"Mi piacerebbe incontrare i presidente della Sanremese": sono le parole di Emanuele Porri, sanremese di 39 anni che vive a Jedrzejow, 215 chilometri da Varsavia, vicino a Kielce. E' un grande tifoso della Sanremese nonché presidente (e pure giocatore) di una locale società di calcio, la Gks Imielno.
Si trova in Polonia dal 2009 ma viveva a Sanremo e lavorava al centro commerciale Leclerc di Arma di Taggia. Ora, analista dati, opera per una multinazionale ma una volta l'anno torna in Italia per le ferie estive, ovviamente a Sanremo.
"Ho sposato una donna polacca – ha detto - e mi sono trasferito qui, dove ho un figlio di 10 anni". Attaccante, curiosamente in Italia ha per cinque anni fatto l'arbitro di calcio. E' della generazione dell'imperiese Massa, oggi affermatissimo direttore di gara e domani arbitro di Juventus-Inter. "Era, come età - ricorda - un po' più avanti di me. Si intuiva che avrebbe fatto carriera. Si presentava bene in tutti i sensi. Grande personalità, si faceva notare, e si intuiva già che sarebbe diventato un arbitro con la qualifica di internazionale".
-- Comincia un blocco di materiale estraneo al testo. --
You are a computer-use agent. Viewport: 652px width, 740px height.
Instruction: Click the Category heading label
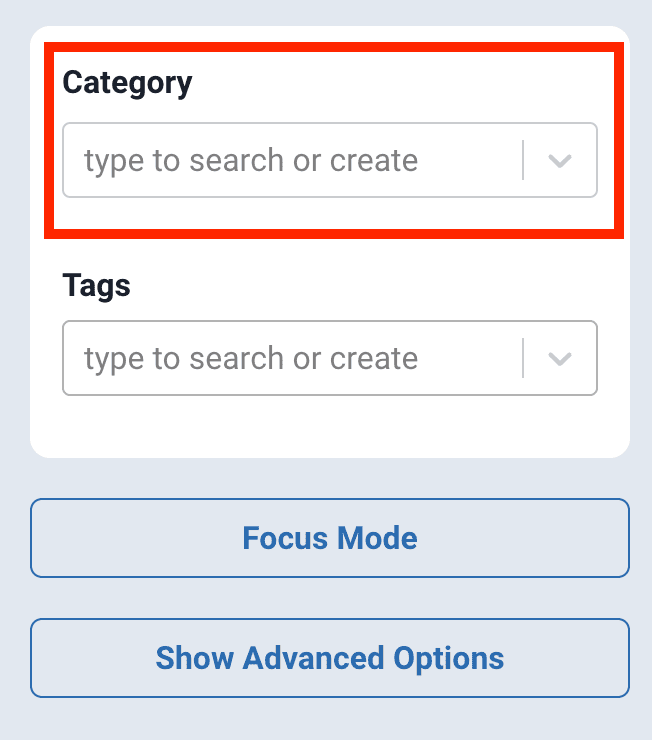point(127,82)
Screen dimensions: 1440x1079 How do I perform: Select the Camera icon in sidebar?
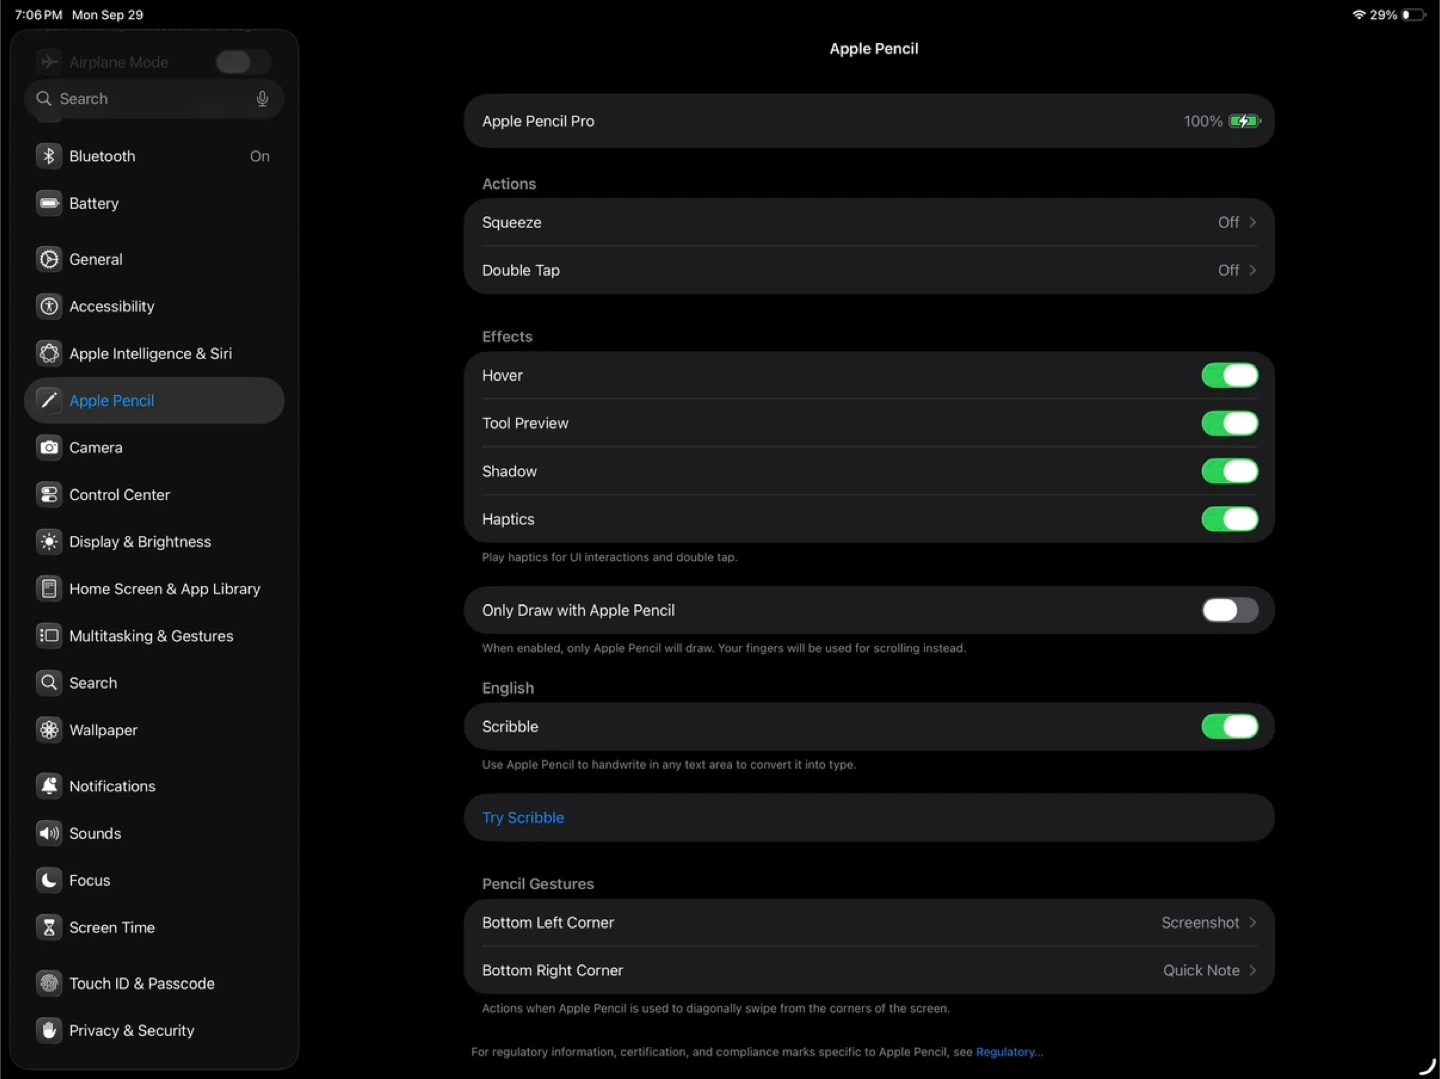coord(48,448)
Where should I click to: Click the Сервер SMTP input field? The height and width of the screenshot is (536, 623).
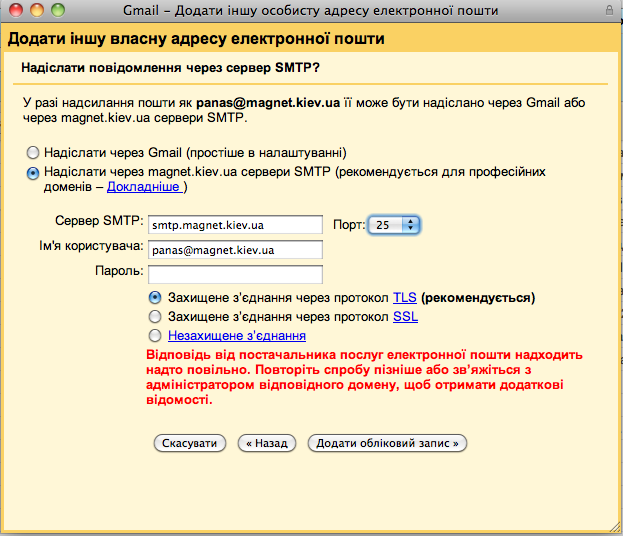[235, 225]
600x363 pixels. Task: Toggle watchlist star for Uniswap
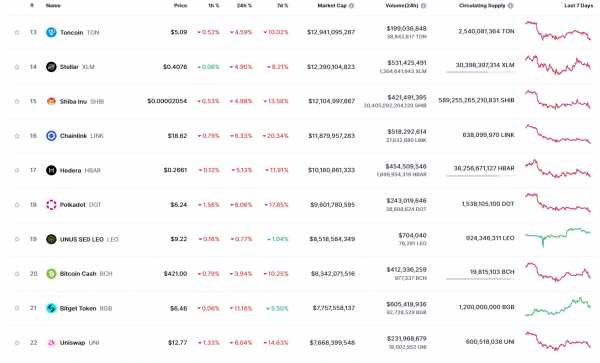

Il calcio è la più grande passione di Emanuele e, da gennaio 2022 è presidente dell'Imielno, dopo averci giocato alcuni anni: "Ho iniziato a giocare a calcio tardi. Qui in Polonia – spiega - inizialmente non conoscevo nessuno. Un parente di mia moglie, che allenava la squadra locale mi chiese di provare. Andai e venni tesserato. Giochiamo con squadre della stessa regione e con trasferte, al massimo, di un centinaio di chilometri. Siamo dilettanti puri in un campionato che corrisponde alla Promozione italiana. Ma, come in Italia, qualche soldo circola lo stesso. Ci sono sponsor e pure il Comune sovvenziona il campionato. In tasca ai giocatori finiscono soprattutto premi partita".
Ma come è diventato presidente? "E' accaduto che il precedente presidente ha rassegnato le dimissioni. Mi hanno chiesto di sostituirlo. Ci ho pensato un mesetto e ho deciso di accettare. Siamo in un villaggio di 2.500 abitanti. Con giocatori quasi tutti del luogo più qualcuno che arriva da centri vicini". Impegnativo fare il presidente? "Relativamente. Quello maggiore è far quadrare le cose burocratiche, fatture, i rendiconti del denaro pubblico, i rapporti con i commercialisti. Occorre sovrintendere a scartoffie, firmare qualche passaggio di calciatore".
La squadra sta andando molto bene ed è prima in classifica, pur a pari punti con un’altra. E se l'anno prossimo salite di categoria? "C'è tempo a pensarci. Magari al momento opportuno. Sempre dovesse accadere. La squadra in lotta con noi è molto più attrezzata economicamente. Già essere testa a testa a pari loro è per noi un successo. Molti nostri giocatori, poi, sono gli stessi con i quali vincemmo tre anni fa il campionato della categoria sottostante. Per noi era già un grande risultato essere in questa categoria". Il club esiste dal 2016. Giovane. Su Facebook ha una propria pagina in lingua polacca ma anche in italiano.
In Polonia Emanuele è stato accolto bene. "Gli italiani - dice - qui sono benvisti. C'è anche affinità nonostante lontananza geografica e clima diversissimo". Nella vita di Porri non c'è solo famiglia, lavoro e calcio. Riesce a coltivare altri spazi importanti: "Sono un grande appassionato di ciclismo che seguo regolarmente e pratico ogni tanto. Suono la chitarra e mi cimento tanto ai videogiochi".
Emanuele Porri ha un piccolo sogno: "Vorrei avere, da matuziano, un contatto con la Sanremese. Mi piacerebbe incontrare il presidente della Sanremese Masu e stringergli la mano. Sono sempre stato tifoso della Sanremese. Sarebbe bello uno scambio di gagliardetti o di magliette che vorrei portargli".